Ageing infrastructure
Investors and analysts remain optimistic that the 59-year-old entrepreneur can keep unearthing takeover targets in Japan’s greying business landscape while winning hotly-contested maintenance contracts as the country’s infrastructure ages. Ishida declined to comment for this story.
The company could achieve a market share of 20 per cent, said Dariusz Czoch, senior portfolio manager at Federated Hermes Inc., a holder of the stock, without giving a timeline on when this might be met. JES forecasts its share of the Japanese domestic elevator maintenance market will rise to 13 per cent in fiscal year 2027.
The “big build-up of elevators took place in Japan over 20 years ago; this creates a good market for service and modernisation”, Czoch said.
Many elevator systems built during Japan’s construction boom are nearing the end of their operational lives, meaning more business for elevator renovations. The company expects sales for modernising and refurbishing elevators to increase nearly 20 per cent this fiscal year from a year earlier, making it a key pillar in its goal for more than US$400 million revenue in fiscal 2027.
With its operations concentrated inside Japan, the company has been largely shielded from effects of US President Donald Trump’s protectionist trade threats.
The stock has been one of the big winners over the past few months, with shares surging 48 per cent since Trump declared “Liberation Day” on Apr 2. The gain is more than five times the return of the Topix Small Cap Index and far outpaces the 6.1 per cent rise in the broader Topix over the same period.
All five analysts that cover the stock recommend shares to their clients and they have an average price target that implies the stock could rally another 11 per cent from Thursday’s close.

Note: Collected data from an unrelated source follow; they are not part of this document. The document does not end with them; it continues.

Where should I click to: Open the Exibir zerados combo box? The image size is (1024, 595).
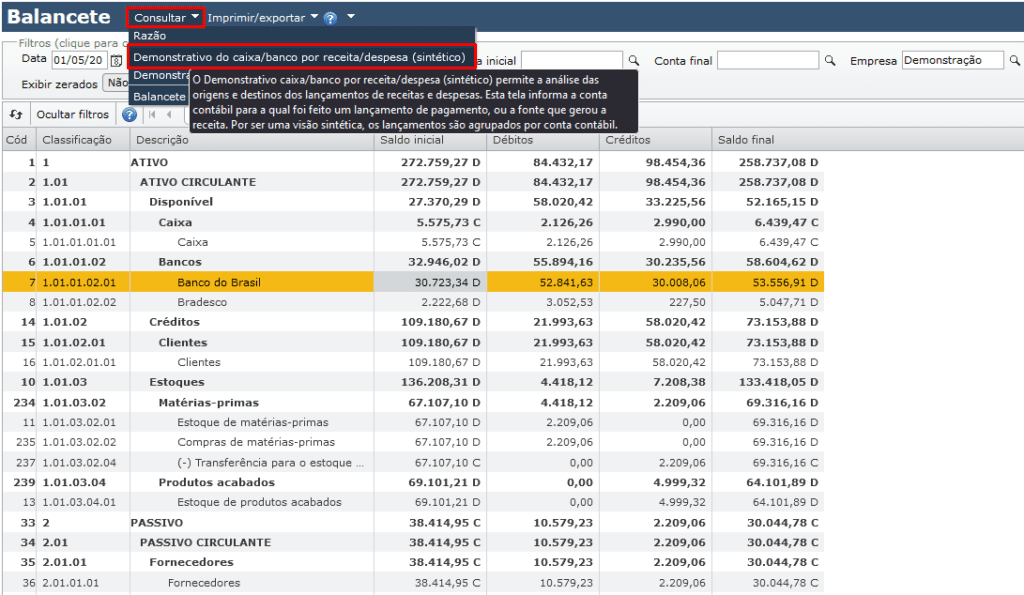coord(116,83)
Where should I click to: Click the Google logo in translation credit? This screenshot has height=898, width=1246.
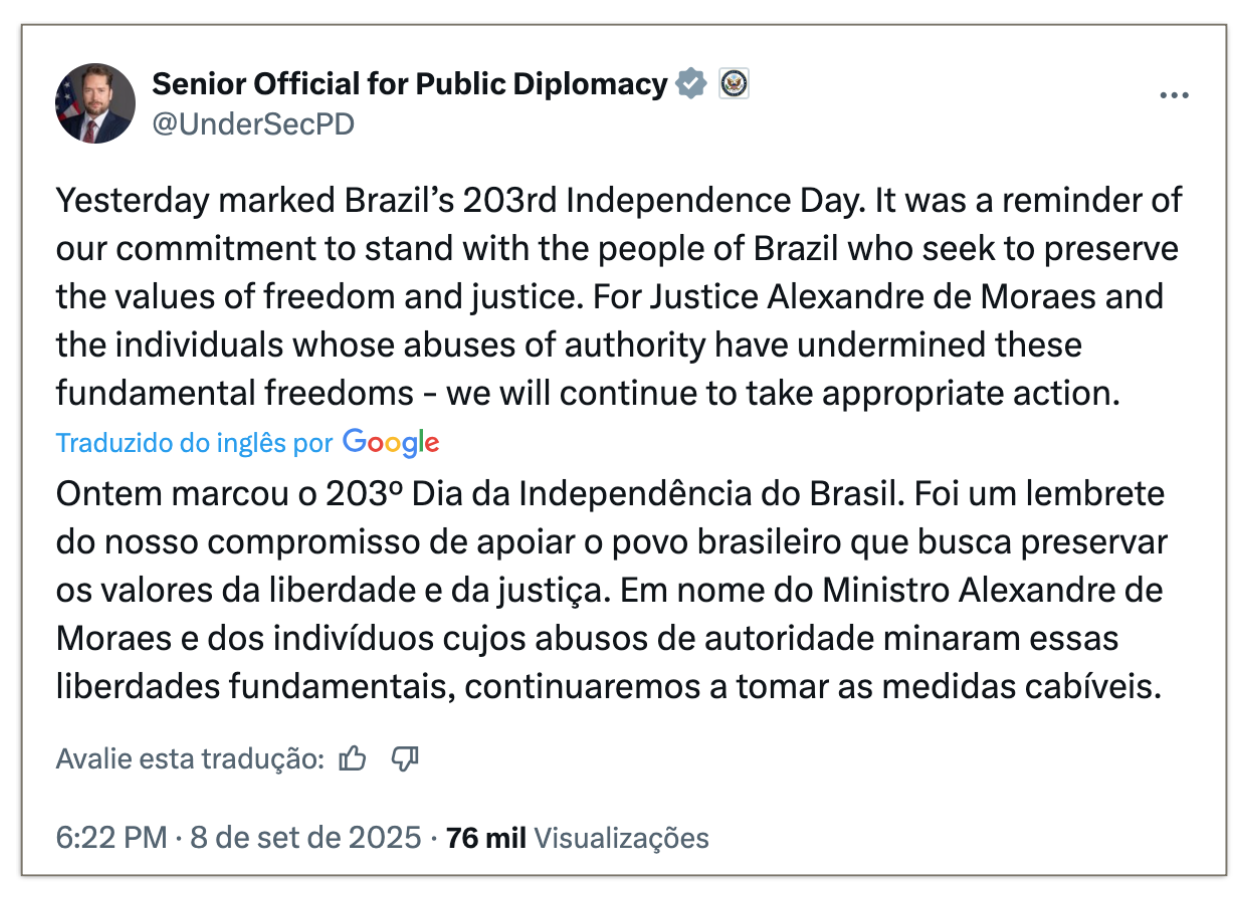click(x=391, y=442)
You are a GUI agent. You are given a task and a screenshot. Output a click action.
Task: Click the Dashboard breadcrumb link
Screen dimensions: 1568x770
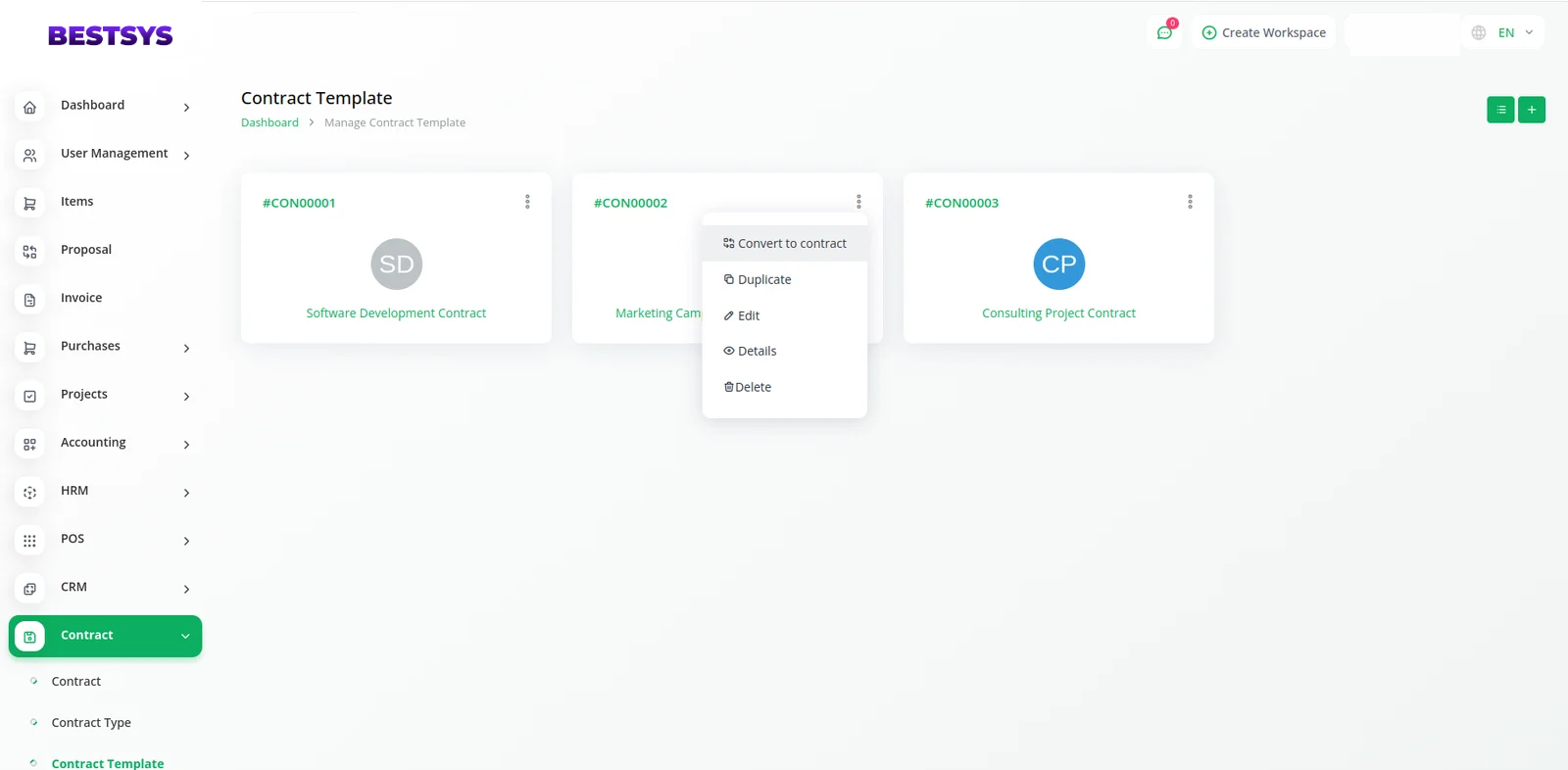(270, 122)
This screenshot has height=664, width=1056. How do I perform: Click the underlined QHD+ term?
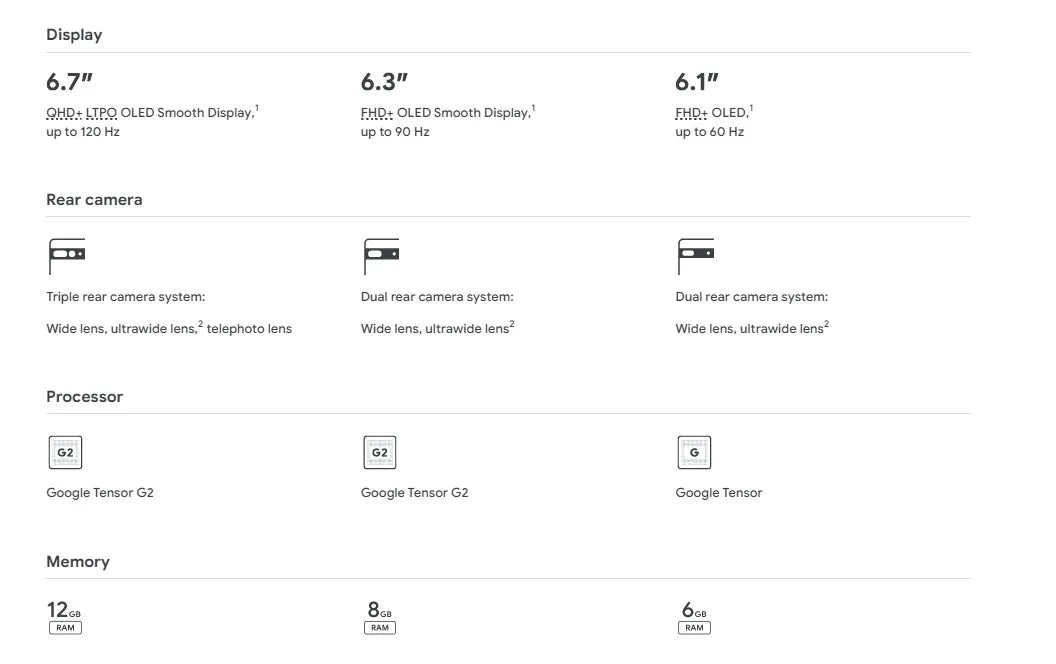(x=64, y=113)
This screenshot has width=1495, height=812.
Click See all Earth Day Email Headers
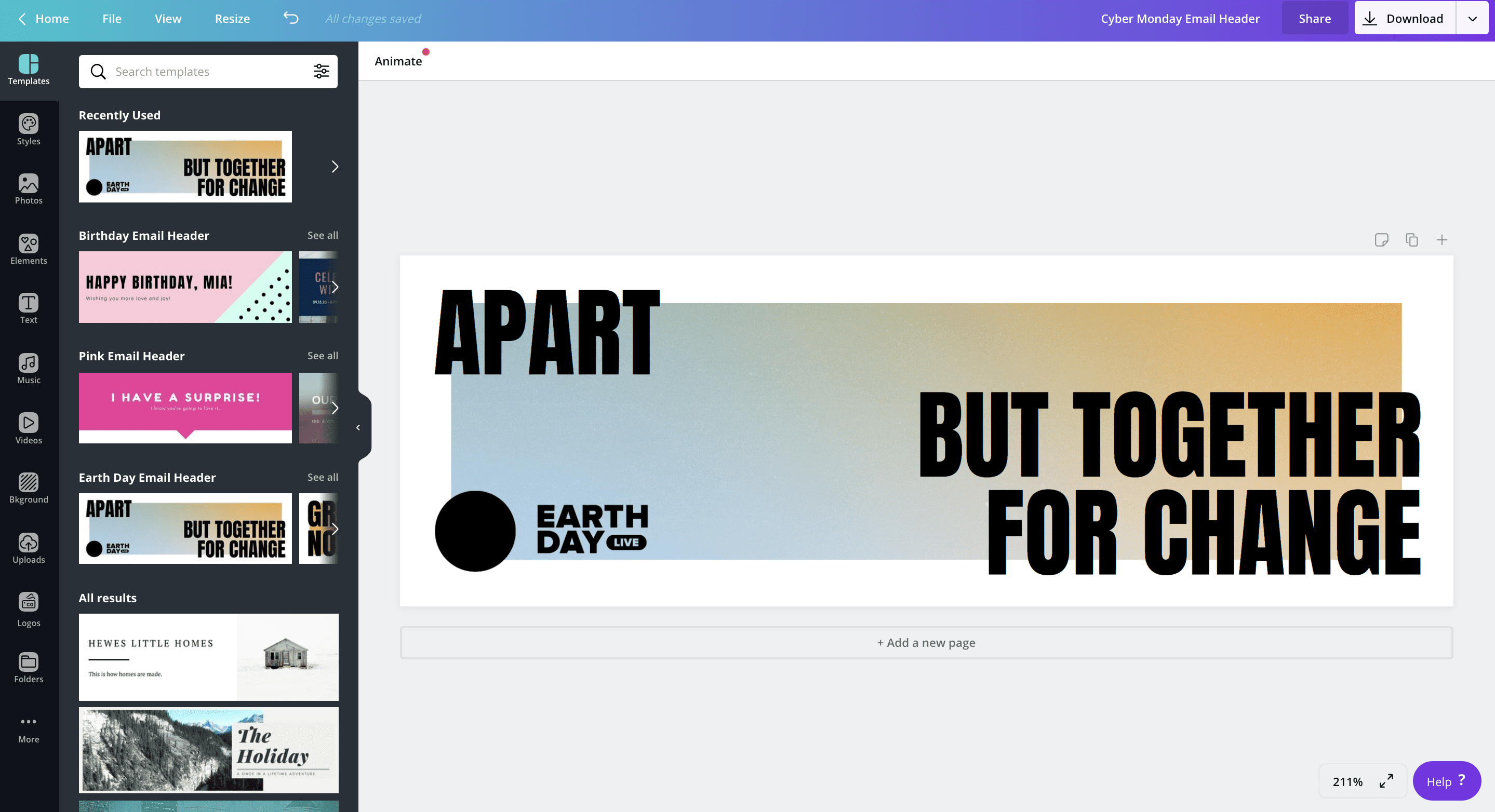coord(322,477)
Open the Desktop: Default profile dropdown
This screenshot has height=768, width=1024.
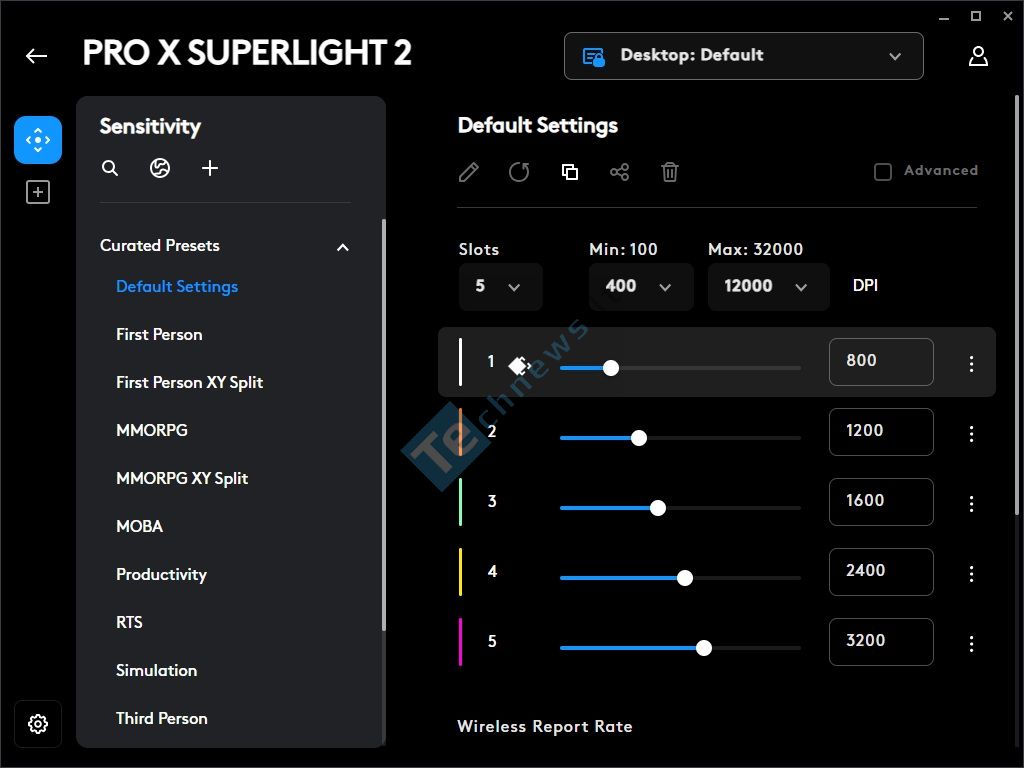point(744,56)
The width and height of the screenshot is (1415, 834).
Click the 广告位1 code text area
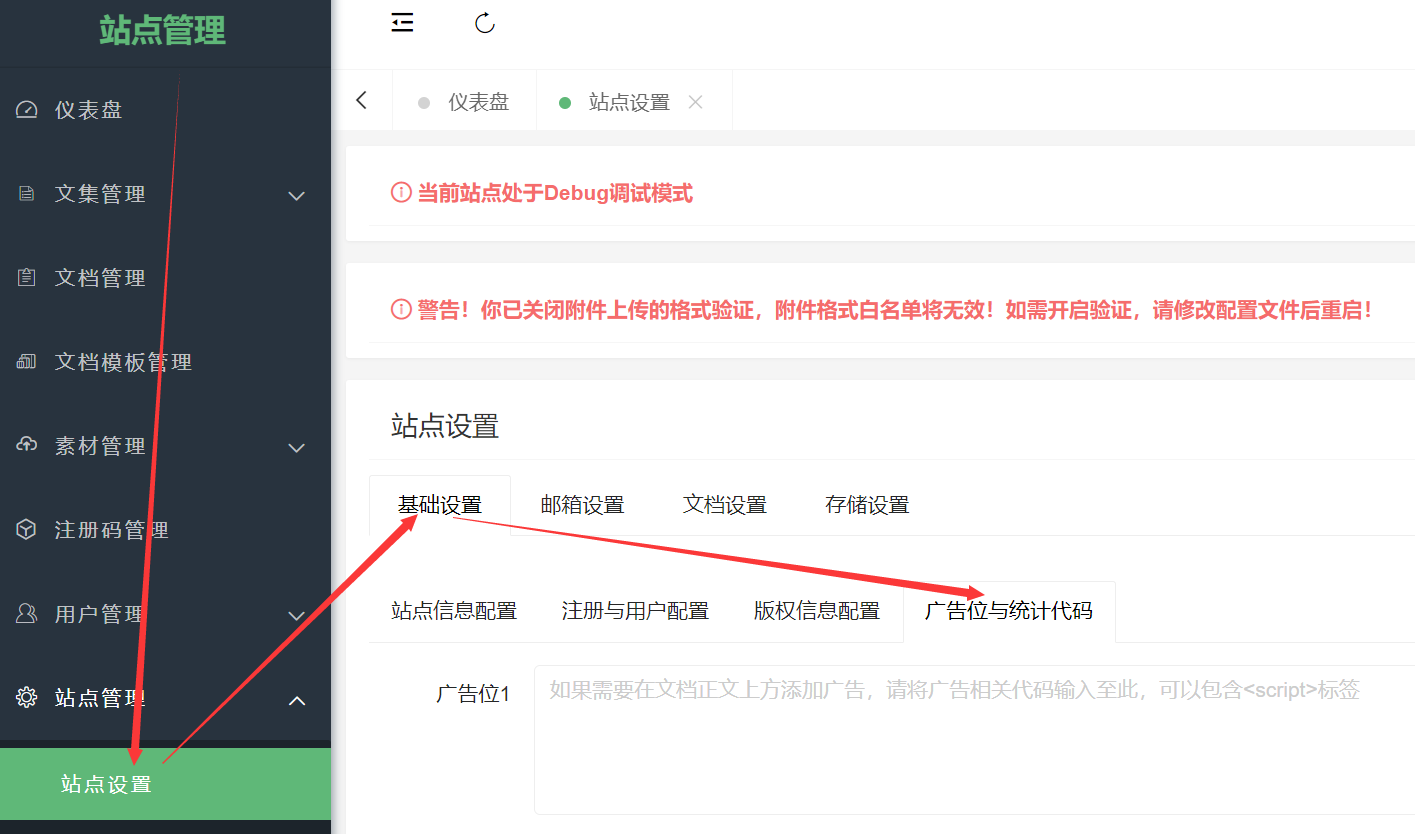pyautogui.click(x=970, y=740)
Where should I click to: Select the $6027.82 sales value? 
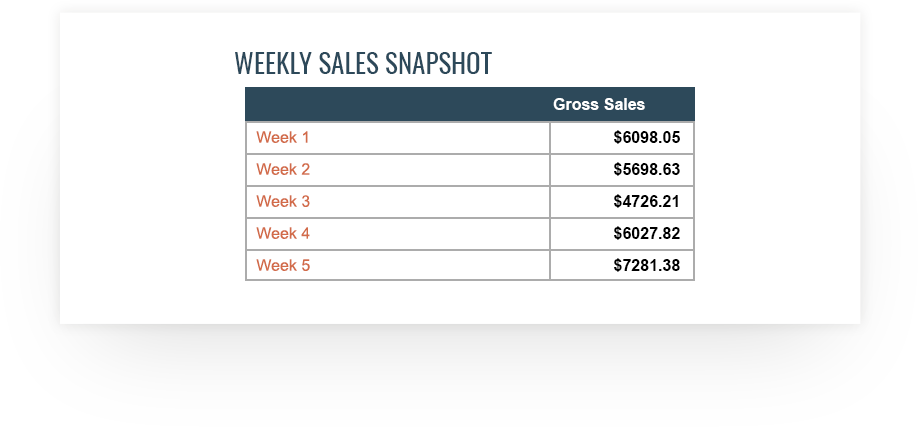tap(646, 233)

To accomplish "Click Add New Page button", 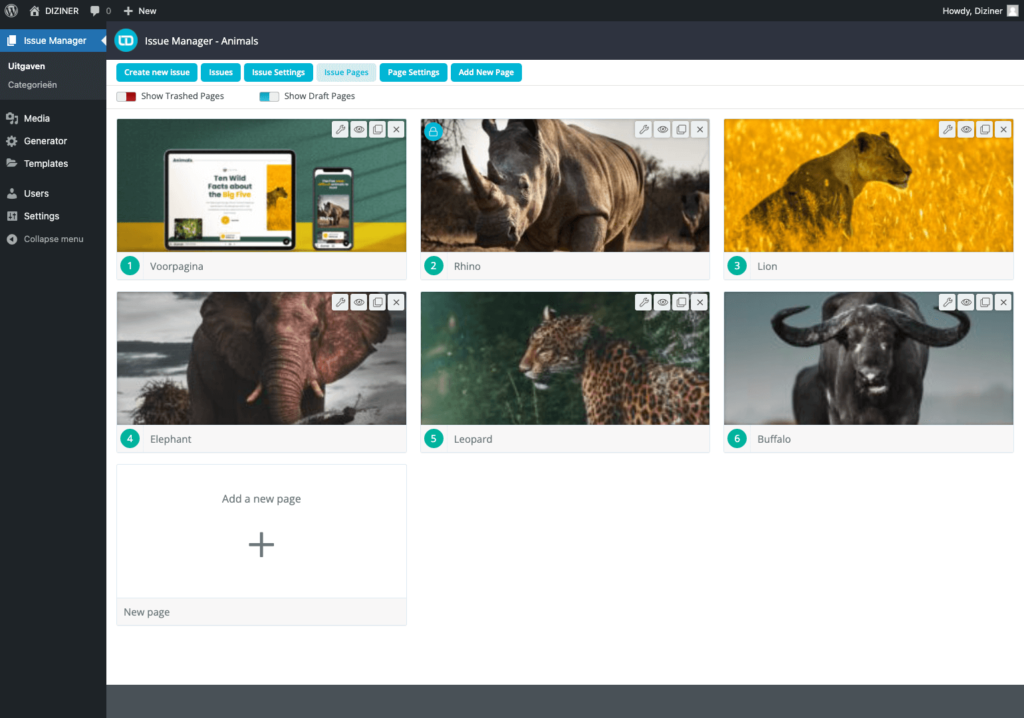I will (486, 73).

That said, the recent increase in market capitalisation may diminish JES’s appeal for value investors. Shares now trade at an estimated forward price-to-earnings ratio of roughly 50, about double that of peer Fujitec.
Rich valuation
“The valuation is incredibly rich,” said Tim Morse, an analyst at Asymmetric Advisors, who has maintained a positive rating on the stock since launching coverage three months ago. High valuations ramp up the pressure on JES’s management team to continue to expand its market share and sales to appease new investors, he said.
“With a high valuation, there is less tolerance for any earnings disappointment,” Morse said. “But what I believe investors like here is that there is a clearly defined strategy that is proven.” The company is due to release its first quarter earnings results on Aug 8.
And then there is Japan’s overall economic outlook which has been the big question for some time.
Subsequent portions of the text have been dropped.